- _Short task_
Can you transcribe the data between the line holding "Click the site search magnifier icon" and the end of the data, inclusive, exactly as each line appears?

- _Information provided_

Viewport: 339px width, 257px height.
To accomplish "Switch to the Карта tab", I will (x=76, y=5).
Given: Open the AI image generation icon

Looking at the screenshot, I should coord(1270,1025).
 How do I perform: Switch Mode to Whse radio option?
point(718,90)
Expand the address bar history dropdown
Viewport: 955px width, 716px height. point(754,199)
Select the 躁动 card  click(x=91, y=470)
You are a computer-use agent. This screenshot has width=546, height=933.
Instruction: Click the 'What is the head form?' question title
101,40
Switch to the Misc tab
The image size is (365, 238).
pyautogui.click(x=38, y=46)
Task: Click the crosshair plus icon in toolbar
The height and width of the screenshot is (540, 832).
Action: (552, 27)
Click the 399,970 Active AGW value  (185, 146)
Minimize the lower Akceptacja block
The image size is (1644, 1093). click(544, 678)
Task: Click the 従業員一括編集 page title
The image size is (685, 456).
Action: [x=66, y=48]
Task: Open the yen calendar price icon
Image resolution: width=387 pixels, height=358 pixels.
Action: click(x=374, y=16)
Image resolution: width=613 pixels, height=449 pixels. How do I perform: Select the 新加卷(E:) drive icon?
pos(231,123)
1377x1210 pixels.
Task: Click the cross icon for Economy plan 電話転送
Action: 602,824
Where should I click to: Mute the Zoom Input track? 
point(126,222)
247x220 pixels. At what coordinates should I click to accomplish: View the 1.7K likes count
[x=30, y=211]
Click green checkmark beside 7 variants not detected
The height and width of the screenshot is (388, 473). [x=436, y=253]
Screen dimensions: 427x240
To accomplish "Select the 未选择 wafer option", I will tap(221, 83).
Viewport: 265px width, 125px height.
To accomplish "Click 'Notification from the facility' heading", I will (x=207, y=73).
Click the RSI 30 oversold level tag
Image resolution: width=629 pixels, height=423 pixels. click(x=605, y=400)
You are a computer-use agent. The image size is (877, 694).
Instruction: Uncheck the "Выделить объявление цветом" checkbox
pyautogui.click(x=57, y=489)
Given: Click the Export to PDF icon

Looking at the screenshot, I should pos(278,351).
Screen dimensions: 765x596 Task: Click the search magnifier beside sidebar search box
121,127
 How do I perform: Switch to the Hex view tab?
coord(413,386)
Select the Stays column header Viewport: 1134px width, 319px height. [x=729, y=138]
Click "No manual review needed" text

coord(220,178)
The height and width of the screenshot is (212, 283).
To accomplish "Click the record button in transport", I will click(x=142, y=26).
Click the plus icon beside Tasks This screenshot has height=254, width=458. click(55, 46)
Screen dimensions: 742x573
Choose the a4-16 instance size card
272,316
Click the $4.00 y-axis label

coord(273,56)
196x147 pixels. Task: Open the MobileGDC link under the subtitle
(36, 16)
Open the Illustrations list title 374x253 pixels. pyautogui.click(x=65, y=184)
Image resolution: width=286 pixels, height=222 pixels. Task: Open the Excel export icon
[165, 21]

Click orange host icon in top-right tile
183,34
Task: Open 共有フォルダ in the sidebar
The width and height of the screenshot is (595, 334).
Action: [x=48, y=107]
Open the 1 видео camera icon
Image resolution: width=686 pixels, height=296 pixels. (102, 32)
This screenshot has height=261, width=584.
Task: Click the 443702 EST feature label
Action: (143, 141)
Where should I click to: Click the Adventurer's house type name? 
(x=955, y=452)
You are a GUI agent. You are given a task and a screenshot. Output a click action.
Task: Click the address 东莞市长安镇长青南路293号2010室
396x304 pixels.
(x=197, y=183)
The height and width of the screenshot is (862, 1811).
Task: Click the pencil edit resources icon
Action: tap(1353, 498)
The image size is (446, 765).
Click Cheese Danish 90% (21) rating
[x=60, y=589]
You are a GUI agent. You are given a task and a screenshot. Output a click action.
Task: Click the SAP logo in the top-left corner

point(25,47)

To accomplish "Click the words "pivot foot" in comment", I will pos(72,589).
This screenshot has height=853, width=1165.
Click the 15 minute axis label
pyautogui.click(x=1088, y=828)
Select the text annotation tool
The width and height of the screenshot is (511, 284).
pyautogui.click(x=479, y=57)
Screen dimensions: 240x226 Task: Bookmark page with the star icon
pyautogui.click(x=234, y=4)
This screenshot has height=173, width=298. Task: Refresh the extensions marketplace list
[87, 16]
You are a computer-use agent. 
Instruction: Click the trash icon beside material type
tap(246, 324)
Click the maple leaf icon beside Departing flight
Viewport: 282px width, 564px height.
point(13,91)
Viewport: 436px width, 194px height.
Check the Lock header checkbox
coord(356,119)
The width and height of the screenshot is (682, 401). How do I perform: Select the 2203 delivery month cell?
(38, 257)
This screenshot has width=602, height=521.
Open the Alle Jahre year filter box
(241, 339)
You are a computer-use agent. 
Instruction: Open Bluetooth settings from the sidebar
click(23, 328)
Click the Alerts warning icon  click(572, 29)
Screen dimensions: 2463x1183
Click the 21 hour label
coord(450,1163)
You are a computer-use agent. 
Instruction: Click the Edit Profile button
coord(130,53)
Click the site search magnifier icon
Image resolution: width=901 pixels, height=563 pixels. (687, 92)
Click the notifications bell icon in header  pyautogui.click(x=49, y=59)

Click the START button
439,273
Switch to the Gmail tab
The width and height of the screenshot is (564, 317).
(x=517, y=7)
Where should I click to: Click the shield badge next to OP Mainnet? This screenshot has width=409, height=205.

- _Full solution_
Click the site search magnifier icon
Image resolution: width=901 pixels, height=563 pixels. (687, 92)
Click the notifications bell icon in header  pyautogui.click(x=49, y=59)

Click the START button
439,273
Switch to the Gmail tab
The width and height of the screenshot is (564, 317).
(x=517, y=7)
Where should I click to: Click the shield badge next to OP Mainnet? This screenshot has width=409, height=205.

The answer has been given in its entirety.